Saved entries.
'''
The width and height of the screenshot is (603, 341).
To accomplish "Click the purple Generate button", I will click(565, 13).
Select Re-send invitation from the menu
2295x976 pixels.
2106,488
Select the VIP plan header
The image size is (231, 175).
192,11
'''
TASK STATEMENT. Put down all the data once more, exactly as it appears above.

RESPONSE.
The width and height of the screenshot is (603, 341).
To accomplish "Click the purple Generate button", I will click(565, 13).
Select Re-send invitation from the menu
2295x976 pixels.
2106,488
Select the VIP plan header
The image size is (231, 175).
192,11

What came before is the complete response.